▶ **Instructions for the task**: Reproduce each line of these records verbatim, with no changes.

═════ Data excerpts

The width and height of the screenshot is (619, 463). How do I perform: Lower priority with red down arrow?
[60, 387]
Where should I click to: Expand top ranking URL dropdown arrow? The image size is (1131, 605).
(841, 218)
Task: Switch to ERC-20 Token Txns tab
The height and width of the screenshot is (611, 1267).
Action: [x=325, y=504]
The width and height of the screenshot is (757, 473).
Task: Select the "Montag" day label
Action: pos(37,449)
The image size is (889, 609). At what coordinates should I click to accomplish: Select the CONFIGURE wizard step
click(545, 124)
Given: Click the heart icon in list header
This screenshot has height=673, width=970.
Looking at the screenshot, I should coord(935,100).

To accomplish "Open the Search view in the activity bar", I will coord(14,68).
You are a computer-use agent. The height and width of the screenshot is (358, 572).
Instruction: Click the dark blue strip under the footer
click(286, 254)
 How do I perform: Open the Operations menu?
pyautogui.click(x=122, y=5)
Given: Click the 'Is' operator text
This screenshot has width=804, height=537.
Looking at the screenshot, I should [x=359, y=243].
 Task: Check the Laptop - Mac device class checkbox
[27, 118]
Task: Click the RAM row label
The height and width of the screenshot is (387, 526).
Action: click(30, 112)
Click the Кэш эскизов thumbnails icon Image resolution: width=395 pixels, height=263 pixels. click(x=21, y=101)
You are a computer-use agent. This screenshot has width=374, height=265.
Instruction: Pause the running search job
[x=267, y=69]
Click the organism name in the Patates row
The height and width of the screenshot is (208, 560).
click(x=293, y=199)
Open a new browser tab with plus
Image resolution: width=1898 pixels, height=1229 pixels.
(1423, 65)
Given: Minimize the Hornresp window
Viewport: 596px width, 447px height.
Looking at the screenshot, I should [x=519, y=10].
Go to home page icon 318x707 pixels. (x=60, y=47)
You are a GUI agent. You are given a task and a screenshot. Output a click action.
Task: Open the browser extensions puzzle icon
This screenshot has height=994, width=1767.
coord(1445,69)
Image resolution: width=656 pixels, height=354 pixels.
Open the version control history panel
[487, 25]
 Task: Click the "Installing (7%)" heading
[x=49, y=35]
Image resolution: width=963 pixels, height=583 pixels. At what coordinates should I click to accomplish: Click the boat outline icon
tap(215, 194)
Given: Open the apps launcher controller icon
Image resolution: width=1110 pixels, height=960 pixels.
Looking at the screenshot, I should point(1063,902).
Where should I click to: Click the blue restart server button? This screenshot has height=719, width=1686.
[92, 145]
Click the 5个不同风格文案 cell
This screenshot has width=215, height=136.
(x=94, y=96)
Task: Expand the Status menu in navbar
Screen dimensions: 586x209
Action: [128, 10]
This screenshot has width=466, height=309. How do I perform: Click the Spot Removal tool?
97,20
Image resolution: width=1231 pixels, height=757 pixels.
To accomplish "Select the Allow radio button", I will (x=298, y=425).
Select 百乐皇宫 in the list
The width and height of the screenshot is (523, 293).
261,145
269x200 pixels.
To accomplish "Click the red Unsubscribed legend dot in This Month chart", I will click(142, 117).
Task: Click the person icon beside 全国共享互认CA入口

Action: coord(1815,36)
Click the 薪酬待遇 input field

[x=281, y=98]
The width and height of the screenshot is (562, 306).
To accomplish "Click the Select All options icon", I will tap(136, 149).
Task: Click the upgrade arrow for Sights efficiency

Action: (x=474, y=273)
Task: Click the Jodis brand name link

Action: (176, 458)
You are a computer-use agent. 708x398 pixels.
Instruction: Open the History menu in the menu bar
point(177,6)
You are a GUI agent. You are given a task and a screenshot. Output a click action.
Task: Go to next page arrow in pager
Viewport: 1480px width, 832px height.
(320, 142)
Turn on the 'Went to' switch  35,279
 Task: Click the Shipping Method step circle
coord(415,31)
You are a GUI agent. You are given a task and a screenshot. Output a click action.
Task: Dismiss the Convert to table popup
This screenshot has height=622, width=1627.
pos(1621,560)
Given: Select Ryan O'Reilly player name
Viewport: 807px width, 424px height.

══════════

▶ **Exercise output**:
The width and height of the screenshot is (619, 463). How do I perform: Lower priority with red down arrow?
[60, 387]
Where should I click to: Expand top ranking URL dropdown arrow? The image size is (1131, 605).
(841, 218)
Task: Switch to ERC-20 Token Txns tab
The height and width of the screenshot is (611, 1267).
Action: [x=325, y=504]
The width and height of the screenshot is (757, 473).
Task: Select the "Montag" day label
Action: pos(37,449)
The image size is (889, 609). At what coordinates should I click to accomplish: Select the CONFIGURE wizard step
click(545, 124)
Given: Click the heart icon in list header
This screenshot has height=673, width=970.
Looking at the screenshot, I should coord(935,100).

To accomplish "Open the Search view in the activity bar", I will coord(14,68).
You are a computer-use agent. The height and width of the screenshot is (358, 572).
Instruction: Click the dark blue strip under the footer
click(286, 254)
 How do I perform: Open the Operations menu?
pyautogui.click(x=122, y=5)
Given: Click the 'Is' operator text
This screenshot has width=804, height=537.
Looking at the screenshot, I should [x=359, y=243].
 Task: Check the Laptop - Mac device class checkbox
[27, 118]
Task: Click the RAM row label
The height and width of the screenshot is (387, 526).
Action: click(30, 112)
Click the Кэш эскизов thumbnails icon Image resolution: width=395 pixels, height=263 pixels. click(x=21, y=101)
You are a computer-use agent. This screenshot has width=374, height=265.
Instruction: Pause the running search job
[x=267, y=69]
Click the organism name in the Patates row
The height and width of the screenshot is (208, 560).
click(x=293, y=199)
Open a new browser tab with plus
Image resolution: width=1898 pixels, height=1229 pixels.
(1423, 65)
Given: Minimize the Hornresp window
Viewport: 596px width, 447px height.
Looking at the screenshot, I should [x=519, y=10].
Go to home page icon 318x707 pixels. (x=60, y=47)
You are a GUI agent. You are given a task and a screenshot. Output a click action.
Task: Open the browser extensions puzzle icon
This screenshot has height=994, width=1767.
coord(1445,69)
Image resolution: width=656 pixels, height=354 pixels.
Open the version control history panel
[487, 25]
 Task: Click the "Installing (7%)" heading
[x=49, y=35]
Image resolution: width=963 pixels, height=583 pixels. At what coordinates should I click to accomplish: Click the boat outline icon
tap(215, 194)
Given: Open the apps launcher controller icon
Image resolution: width=1110 pixels, height=960 pixels.
Looking at the screenshot, I should point(1063,902).
Where should I click to: Click the blue restart server button? This screenshot has height=719, width=1686.
[92, 145]
Click the 5个不同风格文案 cell
This screenshot has width=215, height=136.
(x=94, y=96)
Task: Expand the Status menu in navbar
Screen dimensions: 586x209
Action: [128, 10]
This screenshot has width=466, height=309. How do I perform: Click the Spot Removal tool?
97,20
Image resolution: width=1231 pixels, height=757 pixels.
To accomplish "Select the Allow radio button", I will (x=298, y=425).
Select 百乐皇宫 in the list
The width and height of the screenshot is (523, 293).
261,145
269x200 pixels.
To accomplish "Click the red Unsubscribed legend dot in This Month chart", I will click(142, 117).
Task: Click the person icon beside 全国共享互认CA入口

Action: coord(1815,36)
Click the 薪酬待遇 input field

[x=281, y=98]
The width and height of the screenshot is (562, 306).
To accomplish "Click the Select All options icon", I will tap(136, 149).
Task: Click the upgrade arrow for Sights efficiency

Action: (x=474, y=273)
Task: Click the Jodis brand name link

Action: (176, 458)
You are a computer-use agent. 708x398 pixels.
Instruction: Open the History menu in the menu bar
point(177,6)
You are a GUI agent. You are given a task and a screenshot. Output a click action.
Task: Go to next page arrow in pager
Viewport: 1480px width, 832px height.
(320, 142)
Turn on the 'Went to' switch  35,279
 Task: Click the Shipping Method step circle
coord(415,31)
You are a GUI agent. You are given a task and a screenshot. Output a click action.
Task: Dismiss the Convert to table popup
This screenshot has height=622, width=1627.
pos(1621,560)
Given: Select Ryan O'Reilly player name
Viewport: 807px width, 424px height.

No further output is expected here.